"When I saw Tristan come in, I thought he was somebody's little brother," said Andrew Jones, junior varsity basketball coach at Hillsboro-Deering High School in Hillsboro, New Hampshire.
Tristan, 15, has a rare genetic disorder called Mulibrey nanism, a form of dwarfism that impedes growth and affects the muscles, liver, brain and eyes.
Tristan has struggled with the condition since birth. But doctors didn't come up with a diagnosis until he was about 5 years old.
"They knew right off he was small with obviously severe failure to thrive," said his mother, Jessie Willmott.
Early on, complications from the disorder became debilitating. Tristan spent long stints in the hospital undergoing multiple operations, including two open-heart surgeries. Soon after, Tristan's body began to retain a large amount of fluid. Doctors prepared his mother for the worst.

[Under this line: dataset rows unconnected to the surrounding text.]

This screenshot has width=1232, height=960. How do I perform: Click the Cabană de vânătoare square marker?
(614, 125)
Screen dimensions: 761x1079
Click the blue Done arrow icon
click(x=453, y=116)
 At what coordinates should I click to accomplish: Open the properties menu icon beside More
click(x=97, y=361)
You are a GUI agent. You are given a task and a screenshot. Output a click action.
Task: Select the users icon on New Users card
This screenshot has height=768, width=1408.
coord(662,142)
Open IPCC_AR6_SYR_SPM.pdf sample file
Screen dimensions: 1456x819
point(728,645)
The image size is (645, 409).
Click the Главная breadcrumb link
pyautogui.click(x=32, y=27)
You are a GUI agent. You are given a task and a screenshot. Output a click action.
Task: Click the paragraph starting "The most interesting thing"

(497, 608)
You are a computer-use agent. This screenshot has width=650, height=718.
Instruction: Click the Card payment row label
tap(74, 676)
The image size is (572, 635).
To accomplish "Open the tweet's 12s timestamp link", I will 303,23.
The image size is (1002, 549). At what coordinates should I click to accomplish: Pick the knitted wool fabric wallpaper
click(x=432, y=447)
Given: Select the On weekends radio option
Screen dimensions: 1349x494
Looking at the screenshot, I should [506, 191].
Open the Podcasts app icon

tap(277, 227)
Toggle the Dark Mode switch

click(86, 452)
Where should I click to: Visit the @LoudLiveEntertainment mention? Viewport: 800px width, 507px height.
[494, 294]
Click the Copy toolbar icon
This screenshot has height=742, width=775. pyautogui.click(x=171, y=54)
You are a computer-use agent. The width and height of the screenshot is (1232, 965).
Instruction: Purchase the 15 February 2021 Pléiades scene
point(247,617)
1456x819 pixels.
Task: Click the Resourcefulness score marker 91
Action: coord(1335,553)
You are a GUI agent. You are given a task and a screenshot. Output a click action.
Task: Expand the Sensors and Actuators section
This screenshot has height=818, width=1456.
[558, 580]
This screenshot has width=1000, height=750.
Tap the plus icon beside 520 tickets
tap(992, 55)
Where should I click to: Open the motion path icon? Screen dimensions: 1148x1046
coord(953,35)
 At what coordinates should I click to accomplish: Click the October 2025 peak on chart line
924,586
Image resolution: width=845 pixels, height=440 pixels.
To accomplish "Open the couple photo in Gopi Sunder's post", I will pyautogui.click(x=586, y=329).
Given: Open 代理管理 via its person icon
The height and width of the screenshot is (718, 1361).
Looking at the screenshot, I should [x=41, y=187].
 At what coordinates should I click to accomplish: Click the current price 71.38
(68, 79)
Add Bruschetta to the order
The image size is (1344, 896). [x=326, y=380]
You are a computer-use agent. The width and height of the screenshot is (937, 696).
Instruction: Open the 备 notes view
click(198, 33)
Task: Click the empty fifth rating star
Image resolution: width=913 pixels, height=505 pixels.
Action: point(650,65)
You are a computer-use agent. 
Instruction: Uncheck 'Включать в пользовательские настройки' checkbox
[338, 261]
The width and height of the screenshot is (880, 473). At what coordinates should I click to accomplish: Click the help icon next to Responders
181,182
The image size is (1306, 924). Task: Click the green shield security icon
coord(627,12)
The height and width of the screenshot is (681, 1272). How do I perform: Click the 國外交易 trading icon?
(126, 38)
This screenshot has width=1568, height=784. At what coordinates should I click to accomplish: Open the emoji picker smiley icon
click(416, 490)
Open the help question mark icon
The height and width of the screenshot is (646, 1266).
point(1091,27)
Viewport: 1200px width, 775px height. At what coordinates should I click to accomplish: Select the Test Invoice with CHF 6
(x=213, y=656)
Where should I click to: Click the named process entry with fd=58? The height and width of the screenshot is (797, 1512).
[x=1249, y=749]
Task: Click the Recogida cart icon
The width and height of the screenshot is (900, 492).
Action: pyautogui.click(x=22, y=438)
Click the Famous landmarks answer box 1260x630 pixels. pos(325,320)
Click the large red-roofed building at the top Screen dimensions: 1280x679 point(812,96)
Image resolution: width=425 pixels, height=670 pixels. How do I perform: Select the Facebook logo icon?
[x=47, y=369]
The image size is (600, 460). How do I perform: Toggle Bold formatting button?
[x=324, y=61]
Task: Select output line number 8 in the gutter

"They sat me down and said I need to look at quality of life versus quantity," she said.
A magical trip to Disney
At one point, Tristan went to Walt Disney World through the Make-A-Wish Foundation, and for some reason, his health seemed to take a turn for the better.
"He really hasn't been sick since," Tristan's mother said. "I don't know what happened. He still has all of those conditions, but it's not really affecting him so much."
No one could have imagined that 10 years later, Tristan would not only be thriving but shooting hoops on his high school basketball team.
A little help from his friends
Through the encouragement of Hillsboro-Deering High School Athletic Director Jay C. Wood and friends, Tristan tried out. He wasn't the least bit intimidated.
"I knew everyone was taller than me. I was pretty sure that when they got in my face, I wouldn't make my points. But I got used to dribbling the ball and making points," said Tristan.
"I would never give up. I would come out on the court strong," he added.
Tristan credits his mom for his grit.
"She inspires me a lot," he said. "She said if I'd get in any athletics, never give up. Keep going and try hard."